Quando Malasarte telefonou ao técnico superior do sistema interno de videovigilância de Vale de Judeus, convocando-o para uma pequena reunião ao fim da tarde, a primeira reacção dele foi recusar dizendo que não tinha absolutamente nada a acrescentar às questões do advogado e que por isso não pretendia reunir-se com ele nem naquela tarde nem nunca.
– Nesse caso – disse Malasarte -, não me resta outra opção senão desbobinar tudo o sei ao telefone e depois seguir os trâmites legais de modo a conseguir a sua condenação por…
– Ó doutor, tenha lá calma consigo, que exaltados não vamos a lado nenhum! Deixe estar que eu mais logo passo aí, pronto!
O encontro ficou marcado para o fim do dia. O advogado foi à polícia requerer a instalação de microfones, de modo a registar a conversa delatora que esperava ter mais tarde com o técnico, mas o juiz não deferiu a autorização e a instalação ficou sem efeito, o que acabou por não prejudicar em nada os planos de Malasarte, uma vez que o técnico vinha decidido a confessar toda a verdade e a fornecer-lhe provas irrefutáveis, que corroboravam em cem por cento os factos anteriormente postos a nu pela sua amante.
Deviam ser umas seis da tarde quando o técnico tocou à campainha do escritório. Vinha transpirado e ofegante, com bolhas de água na testa e ilhéus de suor projectando ziguezagues molhados por debaixo dos sovacos da camisa.
– Está um calor que não se pode – disse assim que Malasarte lhe abriu a porta.
– Dizem que é por causa da camada do ozono – disse o advogado.
– Ó doutor, isto sempre houve calor! Há cinco mil anos até havia elefantes na Arrábida, e nessa altura ainda ninguém se tinha lembrado do buraco do ozono, pois não? – retorquiu o técnico, entregando-lhe um CD.
– Que é isto? – perguntou Malasarte sem querer acreditar na sua sorte. – Não me diga que são as imagens do…
– Exactamente – respondeu o outro.
– Pensava que as tivesse apagado e não as pudesse recuperar… – disse o advogado.
– Apaguei-as, mas antes fiz esta cópia de segurança.
Malasarte encaminhou o técnico para o seu gabinete e disse à secretária que não queria ser incomodado e ela, ao contrário do que costumava fazer, não o interrompeu, pois estava a ver a sua telenovela favorita na televisão e mal conseguia dar pelo que acontecia à sua volta.
– Então, para que fez uma cópia tão comprometedora? – perguntou o advogado. – Não me diga que queria chantagear o seu cunhado…
– Deus me livre, doutor!
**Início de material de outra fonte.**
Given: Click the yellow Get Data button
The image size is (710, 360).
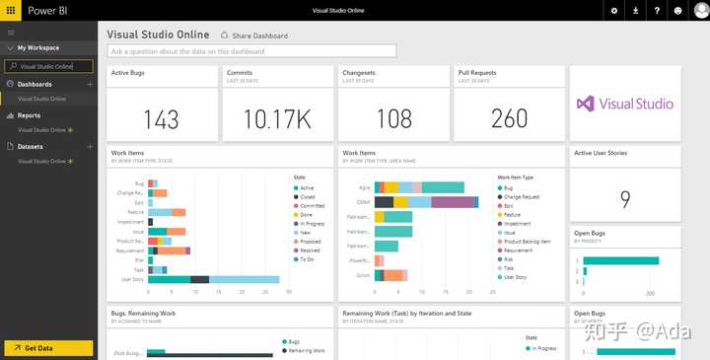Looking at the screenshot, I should (x=48, y=348).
Foi daquelas coisas que uma pessoa faz sem saber porquê, ou empurrado por uma mão divina ou lá o que é… – disse o técnico.
– Sabe que pode ser condenado por cumplicidade na morte do imã, não sabe? – perguntou o advogado.
– Conto consigo para que isso não me venha a acontecer – respondeu o técnico.
– A que é que se deve a sua mudança tão repentina de atitude? Ainda esta manhã não queria colaborar comigo e agora até me traz uma prova de cuja existência eu nem suspeitava.
– Estive a falar com a minha colega e resolvi seguir o conselho dela. O meu cunhado pode ter lá as razões dele, mas daí até andar a chamar nomes às outras pessoas…
– Bem, se calhar é melhor certificarmo-nos do conteúdo deste disco – disse o advogado pegando no CD. – Isto dá para ver no computador?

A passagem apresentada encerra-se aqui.